The answer must be every entry, retyped without a single difference.

### Data ###

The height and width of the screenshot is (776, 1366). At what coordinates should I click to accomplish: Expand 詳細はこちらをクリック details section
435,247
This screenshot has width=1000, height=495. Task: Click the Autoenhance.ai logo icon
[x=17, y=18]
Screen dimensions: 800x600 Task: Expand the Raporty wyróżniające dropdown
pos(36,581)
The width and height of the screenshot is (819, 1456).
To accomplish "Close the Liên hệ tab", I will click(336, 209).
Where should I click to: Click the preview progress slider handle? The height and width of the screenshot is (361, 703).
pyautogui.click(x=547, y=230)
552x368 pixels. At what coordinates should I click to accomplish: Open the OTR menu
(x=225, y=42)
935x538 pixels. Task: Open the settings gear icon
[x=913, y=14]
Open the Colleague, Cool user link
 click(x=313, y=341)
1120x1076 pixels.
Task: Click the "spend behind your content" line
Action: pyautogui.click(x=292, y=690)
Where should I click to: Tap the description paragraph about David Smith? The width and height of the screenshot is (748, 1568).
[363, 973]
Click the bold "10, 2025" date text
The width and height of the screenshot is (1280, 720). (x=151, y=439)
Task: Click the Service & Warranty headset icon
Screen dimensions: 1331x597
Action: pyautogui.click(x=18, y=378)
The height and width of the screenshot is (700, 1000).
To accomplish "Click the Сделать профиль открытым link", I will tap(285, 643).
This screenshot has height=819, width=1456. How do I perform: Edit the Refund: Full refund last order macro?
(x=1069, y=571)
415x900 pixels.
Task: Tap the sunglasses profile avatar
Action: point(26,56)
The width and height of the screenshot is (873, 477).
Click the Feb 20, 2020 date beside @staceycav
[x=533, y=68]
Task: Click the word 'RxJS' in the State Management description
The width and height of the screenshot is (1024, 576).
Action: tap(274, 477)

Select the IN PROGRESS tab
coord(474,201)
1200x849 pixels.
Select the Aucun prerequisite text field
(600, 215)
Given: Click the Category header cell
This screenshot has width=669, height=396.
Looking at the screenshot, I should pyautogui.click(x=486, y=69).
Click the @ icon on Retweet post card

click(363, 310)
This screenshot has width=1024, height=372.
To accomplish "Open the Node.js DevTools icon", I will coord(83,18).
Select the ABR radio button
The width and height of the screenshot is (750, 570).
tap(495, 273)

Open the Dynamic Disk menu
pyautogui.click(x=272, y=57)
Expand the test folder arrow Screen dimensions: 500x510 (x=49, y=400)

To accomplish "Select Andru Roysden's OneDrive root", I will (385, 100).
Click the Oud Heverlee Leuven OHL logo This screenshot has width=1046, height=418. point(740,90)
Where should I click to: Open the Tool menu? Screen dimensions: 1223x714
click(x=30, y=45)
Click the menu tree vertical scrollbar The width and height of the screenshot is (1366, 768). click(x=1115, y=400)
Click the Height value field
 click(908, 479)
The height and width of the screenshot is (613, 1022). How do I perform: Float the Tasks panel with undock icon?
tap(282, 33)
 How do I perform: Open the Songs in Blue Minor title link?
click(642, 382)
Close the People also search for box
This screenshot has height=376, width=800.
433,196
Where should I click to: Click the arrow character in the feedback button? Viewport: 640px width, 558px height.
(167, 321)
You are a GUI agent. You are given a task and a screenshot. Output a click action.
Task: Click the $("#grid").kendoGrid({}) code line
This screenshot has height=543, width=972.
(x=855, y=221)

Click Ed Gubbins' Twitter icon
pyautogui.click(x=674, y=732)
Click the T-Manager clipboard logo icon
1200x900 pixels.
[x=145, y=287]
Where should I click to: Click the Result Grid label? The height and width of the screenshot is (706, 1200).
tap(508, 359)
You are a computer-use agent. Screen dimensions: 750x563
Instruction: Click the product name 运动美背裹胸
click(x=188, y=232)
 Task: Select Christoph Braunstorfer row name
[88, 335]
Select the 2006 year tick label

###

▸ Exercise answer:
The height and width of the screenshot is (776, 1366). At what coordinates should I click to accomplish: Expand 詳細はこちらをクリック details section
435,247
This screenshot has width=1000, height=495. Task: Click the Autoenhance.ai logo icon
[x=17, y=18]
Screen dimensions: 800x600 Task: Expand the Raporty wyróżniające dropdown
pos(36,581)
The width and height of the screenshot is (819, 1456).
To accomplish "Close the Liên hệ tab", I will click(336, 209).
Where should I click to: Click the preview progress slider handle? The height and width of the screenshot is (361, 703).
pyautogui.click(x=547, y=230)
552x368 pixels. At what coordinates should I click to accomplish: Open the OTR menu
(x=225, y=42)
935x538 pixels. Task: Open the settings gear icon
[x=913, y=14]
Open the Colleague, Cool user link
 click(x=313, y=341)
1120x1076 pixels.
Task: Click the "spend behind your content" line
Action: pyautogui.click(x=292, y=690)
Where should I click to: Tap the description paragraph about David Smith? The width and height of the screenshot is (748, 1568).
[363, 973]
Click the bold "10, 2025" date text
The width and height of the screenshot is (1280, 720). (x=151, y=439)
Task: Click the Service & Warranty headset icon
Screen dimensions: 1331x597
Action: pyautogui.click(x=18, y=378)
The height and width of the screenshot is (700, 1000).
To accomplish "Click the Сделать профиль открытым link", I will tap(285, 643).
This screenshot has height=819, width=1456. How do I perform: Edit the Refund: Full refund last order macro?
(x=1069, y=571)
415x900 pixels.
Task: Tap the sunglasses profile avatar
Action: point(26,56)
The width and height of the screenshot is (873, 477).
Click the Feb 20, 2020 date beside @staceycav
[x=533, y=68]
Task: Click the word 'RxJS' in the State Management description
The width and height of the screenshot is (1024, 576).
Action: tap(274, 477)

Select the IN PROGRESS tab
coord(474,201)
1200x849 pixels.
Select the Aucun prerequisite text field
(600, 215)
Given: Click the Category header cell
This screenshot has width=669, height=396.
Looking at the screenshot, I should pyautogui.click(x=486, y=69).
Click the @ icon on Retweet post card

click(363, 310)
This screenshot has width=1024, height=372.
To accomplish "Open the Node.js DevTools icon", I will coord(83,18).
Select the ABR radio button
The width and height of the screenshot is (750, 570).
tap(495, 273)

Open the Dynamic Disk menu
pyautogui.click(x=272, y=57)
Expand the test folder arrow Screen dimensions: 500x510 (x=49, y=400)

To accomplish "Select Andru Roysden's OneDrive root", I will (385, 100).
Click the Oud Heverlee Leuven OHL logo This screenshot has width=1046, height=418. point(740,90)
Where should I click to: Open the Tool menu? Screen dimensions: 1223x714
click(x=30, y=45)
Click the menu tree vertical scrollbar The width and height of the screenshot is (1366, 768). click(x=1115, y=400)
Click the Height value field
 click(908, 479)
The height and width of the screenshot is (613, 1022). How do I perform: Float the Tasks panel with undock icon?
tap(282, 33)
 How do I perform: Open the Songs in Blue Minor title link?
click(642, 382)
Close the People also search for box
This screenshot has height=376, width=800.
433,196
Where should I click to: Click the arrow character in the feedback button? Viewport: 640px width, 558px height.
(167, 321)
You are a GUI agent. You are given a task and a screenshot. Output a click action.
Task: Click the $("#grid").kendoGrid({}) code line
This screenshot has height=543, width=972.
(x=855, y=221)

Click Ed Gubbins' Twitter icon
pyautogui.click(x=674, y=732)
Click the T-Manager clipboard logo icon
1200x900 pixels.
[x=145, y=287]
Where should I click to: Click the Result Grid label? The height and width of the screenshot is (706, 1200).
tap(508, 359)
You are a computer-use agent. Screen dimensions: 750x563
Instruction: Click the product name 运动美背裹胸
click(x=188, y=232)
 Task: Select Christoph Braunstorfer row name
[88, 335]
Select the 2006 year tick label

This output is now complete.